Performance problem on dual socket Xeon under Windows 11

Hello,

I have a question about parallelization in Julia.

I am working on a Dell dual socket Xeon 5220r workstation ( 2x24 cores, 2x48 threads) running Windows 11.

I was initially on Windows 10, but as this old post ( @threads uses only half the number of nthreads() - #13 by Chris_Green ) indicates, Windows 10 uses “Processor Groups” (Processor Groups - Win32 apps | Microsoft Learn) which (roughly) prevents Julia from using both sockets. Even if Julia sees all cores/threads (Threads.nthread() does return 96 = 2x48), the code only runs on 24 cores/48 threads. As mentioned in the last article, this “Processor Group” thing seems to have been abolished (finally…) in Windows 11, in favour of a “Primary Group” which groups the 2 sockets.

So I switched to Windows 11 and indeed, my Julia codes now run on the 48 cores/96 threads. However, the performance is not at all good and is quite random.

To say a little more about my code, it is basically a Monte Carlo simulation code, where I am a particle moving in a compartment system. I have a walk(particle_id) function that makes the particle move between the different compartments, and returns the list (Vector{Vector{Float64}} format) of the compartments the particle has entered.

The parallelization of my code consists in running this same function walk(particle_id) for many particles.
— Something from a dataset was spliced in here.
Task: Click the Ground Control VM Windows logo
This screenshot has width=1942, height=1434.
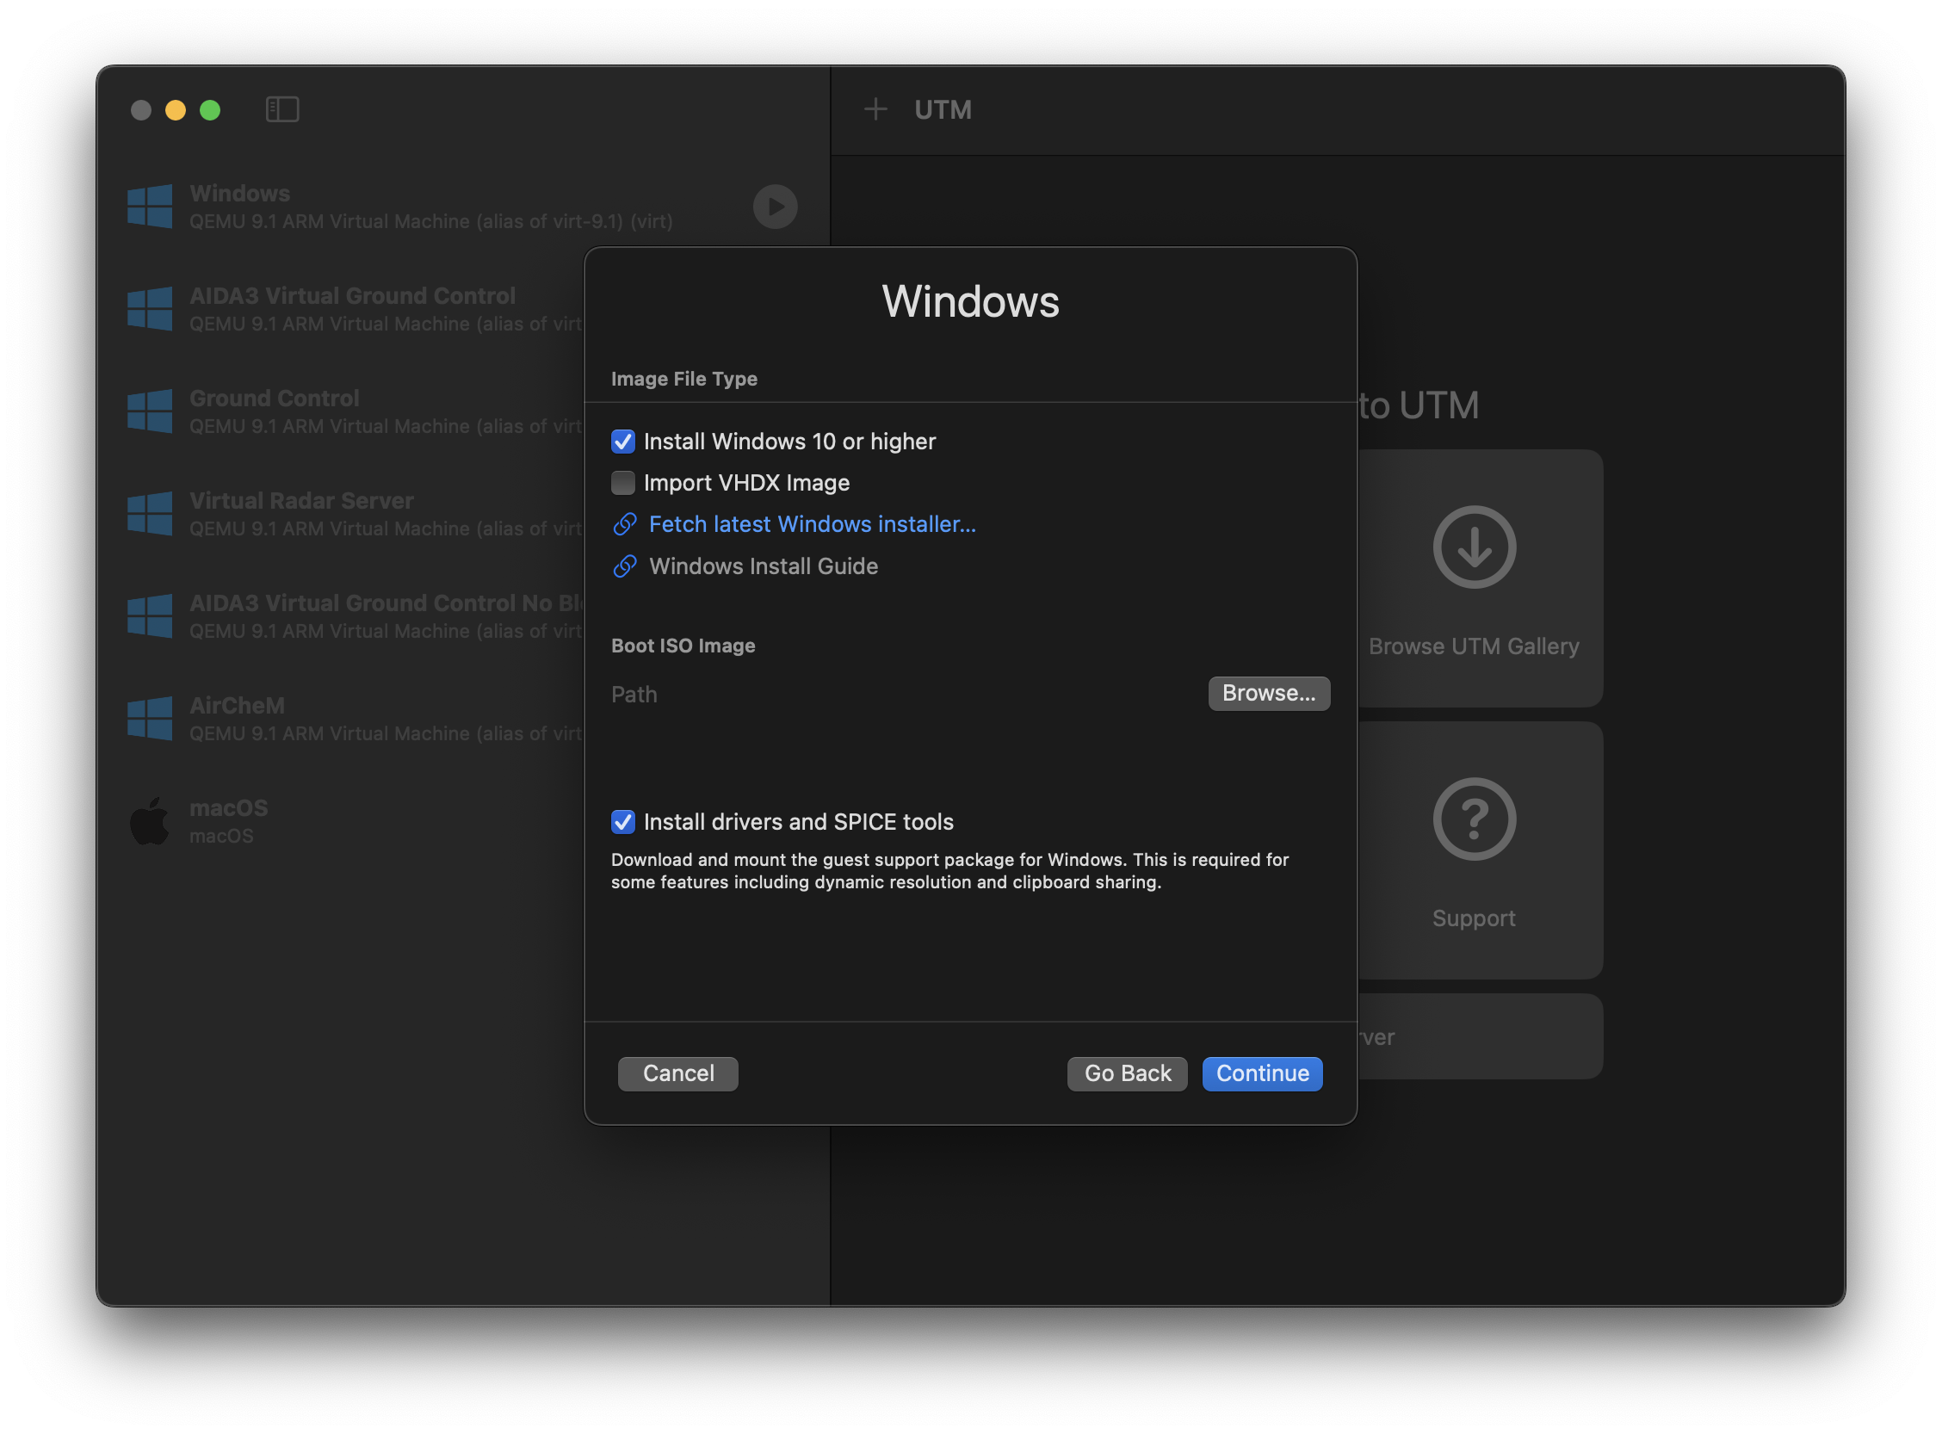Action: tap(149, 411)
I thus have the following loop:

particle_path_list=Vector{Vector{Vector{Float64}}}(undef,number_of_particle)

@time Threads.@threads for particle_id in 1:number_of_particle

    particle_path = walk(particle_id)
    particle_path_list[particle_id] = particle_path

end

On my laptop (Intel core 12800h), I take about 8s to simulate number_of_particle = 1000 , 14s for number_of_particle = 2000 … And the times remain consistent from one run to another. On my Workstation, the results vary a lot from one run to another, and can go up to 2min for 1000 particles

Typically on my Workstation, with Threads.nthread() = 96,

106.523241 seconds (145.48 M allocations: 8.471 GiB, 14.77% gc time, 3.52% compilation time)

105.975535 seconds (145.58 M allocations: 8.476 GiB, 15.56% gc time, 0.89% compilation time)
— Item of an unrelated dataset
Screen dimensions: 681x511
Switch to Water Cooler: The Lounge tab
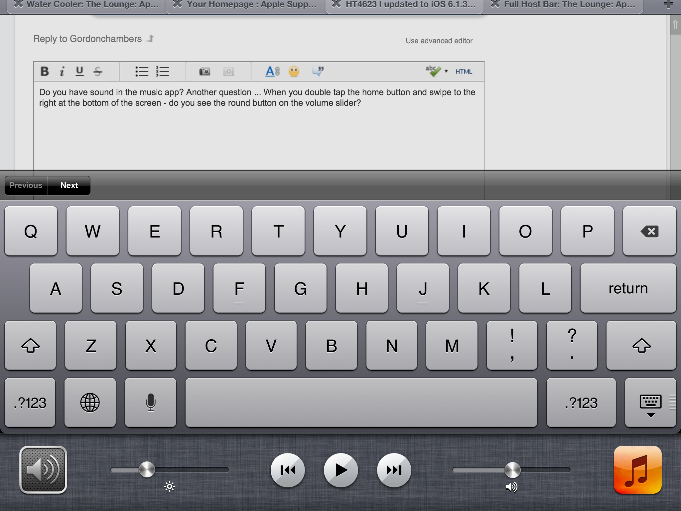92,5
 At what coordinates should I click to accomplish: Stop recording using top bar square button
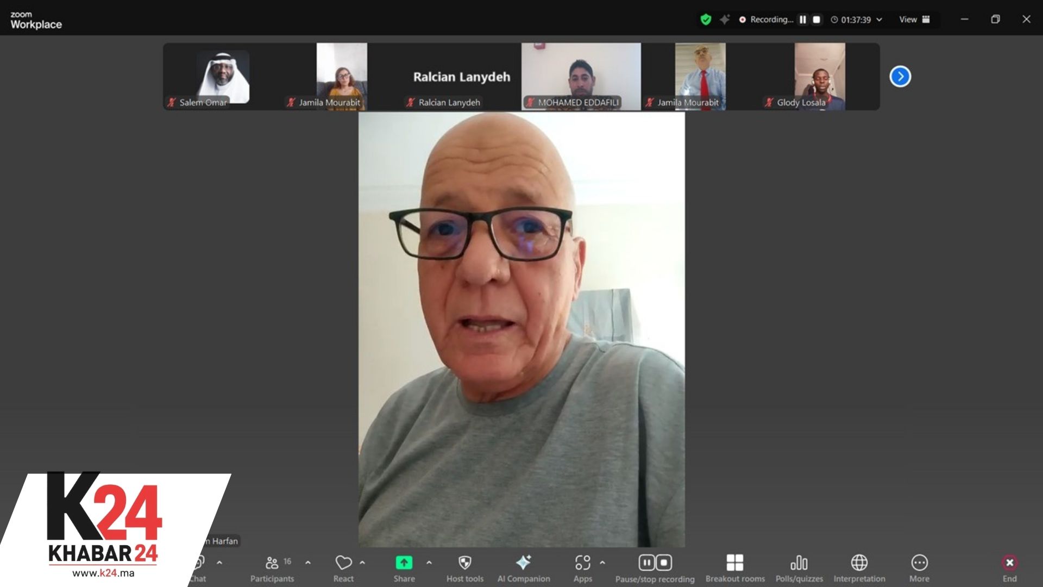coord(816,20)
Knowing that the problem seems to remain the same when I manually switch to 46 threads for example. The same code on my laptop, with Threads.nthread() = 20

8.115906 seconds (146.15 M allocations: 8.509 GiB, 57.08% gc time, 6.72% compilation time)

I think the problem comes from the allocation of tasks to different threads by Windows. What do you think? What could I do to fix this problem? Is Threads.@threads really the best way to parallelize in my case?

Thanks !

1 Like

Side comment: I’ve made some initial steps towards windows support over in Windows support by carstenbauer · Pull Request #29 · carstenbauer/ThreadPinning.jl · GitHub. If, by any chance, you’re interested in these kind of things out would be great to get your help over there. In particular because you have a dual socket Windows system (which I don’t and thus can’t test things for).

1 Like

Several potential problems:

  • Too many allocations and a large pressure on the gc
  • It is usually advised to initialize the different piece of data with the same thread pattern to be used during the computation (the data position on the different RAM banks will be closer to the different computing cores).

Is it possible to preallocate all your data before computation by imposing max sizes for the different dimensions ? Something like

particle_path_list=Vector{Vector{Vector{Float64}}}()

@time Threads.@threads for particle_id in 1:number_of_particle
          particledata=[zeros(MAX1) for _ in 1:MAX2]
          push(particle_path_list,particledata)
end

@time Threads.@threads for particle_id in 1:number_of_particle
    walk!(particle_path_list[particle_id])
end
2 Likes

Probably irrelevant here, since timings “vary a lot” on the workstation,
but your desktop CPU might also have faster caches than the xeon.

1 Like

Update :
I installed Ubuntu 22.04 in dual boot on my machine to check if the problem really came from Windows, and I have the same result under Ubuntu. Apparently, the computation time is minimal when I manually set the number of threads to about 20, and then seems to increase when I increase the number of threads. So I blamed Windows a bit quickly :sweat_smile:

1 Like

I tried to comment out the line “particle_path_list[particle_id] = particle_path” (so I don’t write the results to the Vector anymore) but it doesn’t change anything. I will keep this advice in mind though, thanks!

It seems coherent because particle_path is a vector of vector that is actually created (and allocated) by the walk function.

My suggestion was a bit different and maybe cumbersome (or impossible) to implement.
Replacing the walk function by a new walk! function that does not allocate should show if the gc pressure is the problem.